[[ Data under study, beginning ]]
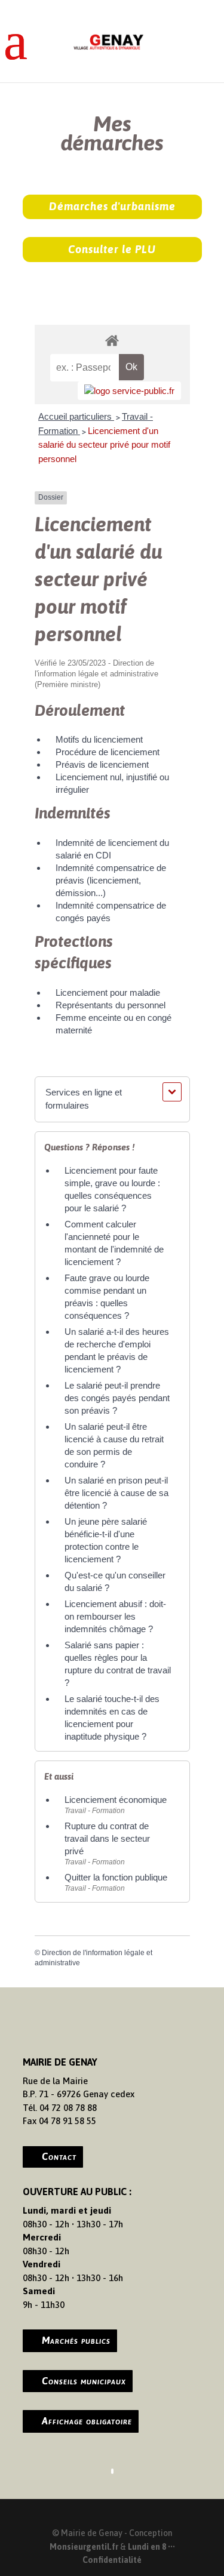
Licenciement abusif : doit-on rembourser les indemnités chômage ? (115, 1616)
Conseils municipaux (84, 2380)
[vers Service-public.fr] (129, 390)
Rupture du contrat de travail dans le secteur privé (107, 1838)
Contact (59, 2156)
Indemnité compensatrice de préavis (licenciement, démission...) (111, 880)
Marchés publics (76, 2340)
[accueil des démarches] (112, 340)
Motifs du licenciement (99, 739)
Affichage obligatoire (87, 2420)
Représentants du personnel (110, 1005)
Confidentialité (112, 2560)
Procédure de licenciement (107, 752)
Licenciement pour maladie (108, 992)
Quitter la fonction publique (116, 1877)
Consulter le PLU (112, 249)
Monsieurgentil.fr (85, 2547)
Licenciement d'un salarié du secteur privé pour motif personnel (104, 445)
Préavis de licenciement (102, 764)
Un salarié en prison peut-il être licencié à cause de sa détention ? (116, 1492)
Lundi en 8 (147, 2547)
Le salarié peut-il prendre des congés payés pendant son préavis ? (117, 1397)
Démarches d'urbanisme (112, 206)
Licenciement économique (116, 1800)
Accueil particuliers (76, 416)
[[ Data under study, end ]]
■ Goal of the exercise: Pictures are to be left out. Otherwise, copy the material above exactly.

■ The answer:
Licenciement abusif : doit-on rembourser les indemnités chômage ? (115, 1616)
Conseils municipaux (84, 2380)
[vers Service-public.fr] (129, 390)
Rupture du contrat de travail dans le secteur privé (107, 1838)
Contact (59, 2156)
Indemnité compensatrice de préavis (licenciement, démission...) (111, 880)
Marchés publics (76, 2340)
[accueil des démarches] (112, 340)
Motifs du licenciement (99, 739)
Affichage obligatoire (87, 2420)
Représentants du personnel (110, 1005)
Confidentialité (112, 2560)
Procédure de licenciement (107, 752)
Licenciement pour maladie (108, 992)
Quitter la fonction publique (116, 1877)
Consulter le PLU (112, 249)
Monsieurgentil.fr (85, 2547)
Licenciement d'un salarié du secteur privé pour motif personnel (104, 445)
Préavis de licenciement (102, 764)
Un salarié en prison peut-il être licencié à cause de sa détention ? (116, 1492)
Lundi en 8 (147, 2547)
Le salarié peut-il prendre des congés payés pendant son préavis ? (117, 1397)
Démarches d'urbanisme (112, 206)
Licenciement économique (116, 1800)
Accueil particuliers (76, 416)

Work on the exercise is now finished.